> [Exercise directions]: Retype the records starting at the line containing "is (513, 434)." and ending at the line containing "Action: (1478, 11)", keeping every character the same.

> [Input records]:
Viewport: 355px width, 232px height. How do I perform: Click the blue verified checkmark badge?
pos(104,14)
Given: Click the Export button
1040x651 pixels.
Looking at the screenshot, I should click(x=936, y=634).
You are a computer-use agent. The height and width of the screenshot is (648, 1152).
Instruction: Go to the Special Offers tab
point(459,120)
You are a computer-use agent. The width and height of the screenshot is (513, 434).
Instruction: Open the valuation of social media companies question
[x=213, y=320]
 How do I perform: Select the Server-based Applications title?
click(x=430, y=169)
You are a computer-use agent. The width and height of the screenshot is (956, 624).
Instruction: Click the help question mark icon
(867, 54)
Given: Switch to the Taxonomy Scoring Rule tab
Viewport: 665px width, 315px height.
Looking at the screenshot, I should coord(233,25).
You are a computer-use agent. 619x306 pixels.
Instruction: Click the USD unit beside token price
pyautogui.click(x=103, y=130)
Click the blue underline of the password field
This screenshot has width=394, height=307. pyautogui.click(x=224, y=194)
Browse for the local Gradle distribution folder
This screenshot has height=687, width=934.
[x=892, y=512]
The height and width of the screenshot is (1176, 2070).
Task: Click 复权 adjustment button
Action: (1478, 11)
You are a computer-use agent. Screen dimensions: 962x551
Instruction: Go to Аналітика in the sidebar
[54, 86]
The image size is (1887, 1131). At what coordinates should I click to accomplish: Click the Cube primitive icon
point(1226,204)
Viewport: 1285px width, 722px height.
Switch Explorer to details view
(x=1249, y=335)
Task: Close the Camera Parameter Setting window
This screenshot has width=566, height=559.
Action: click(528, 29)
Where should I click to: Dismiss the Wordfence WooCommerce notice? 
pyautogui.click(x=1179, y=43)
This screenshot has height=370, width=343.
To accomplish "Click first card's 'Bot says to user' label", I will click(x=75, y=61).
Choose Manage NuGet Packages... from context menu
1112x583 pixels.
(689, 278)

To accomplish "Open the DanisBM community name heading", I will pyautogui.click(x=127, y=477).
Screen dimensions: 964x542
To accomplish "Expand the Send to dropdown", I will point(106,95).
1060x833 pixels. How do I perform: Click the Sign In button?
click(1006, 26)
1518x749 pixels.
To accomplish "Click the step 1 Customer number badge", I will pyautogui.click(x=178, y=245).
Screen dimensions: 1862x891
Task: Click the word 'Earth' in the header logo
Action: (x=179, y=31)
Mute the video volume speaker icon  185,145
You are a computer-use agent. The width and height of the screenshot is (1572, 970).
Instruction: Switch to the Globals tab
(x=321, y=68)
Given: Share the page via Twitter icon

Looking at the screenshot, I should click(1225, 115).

> [Task solution]:
You are a computer-use agent. The width and height of the screenshot is (513, 434).
Instruction: Open the valuation of social media companies question
[x=213, y=320]
 How do I perform: Select the Server-based Applications title?
click(x=430, y=169)
You are a computer-use agent. The width and height of the screenshot is (956, 624).
Instruction: Click the help question mark icon
(867, 54)
Given: Switch to the Taxonomy Scoring Rule tab
Viewport: 665px width, 315px height.
Looking at the screenshot, I should coord(233,25).
You are a computer-use agent. 619x306 pixels.
Instruction: Click the USD unit beside token price
pyautogui.click(x=103, y=130)
Click the blue underline of the password field
This screenshot has width=394, height=307. pyautogui.click(x=224, y=194)
Browse for the local Gradle distribution folder
This screenshot has height=687, width=934.
[x=892, y=512]
The height and width of the screenshot is (1176, 2070).
Task: Click 复权 adjustment button
Action: (1478, 11)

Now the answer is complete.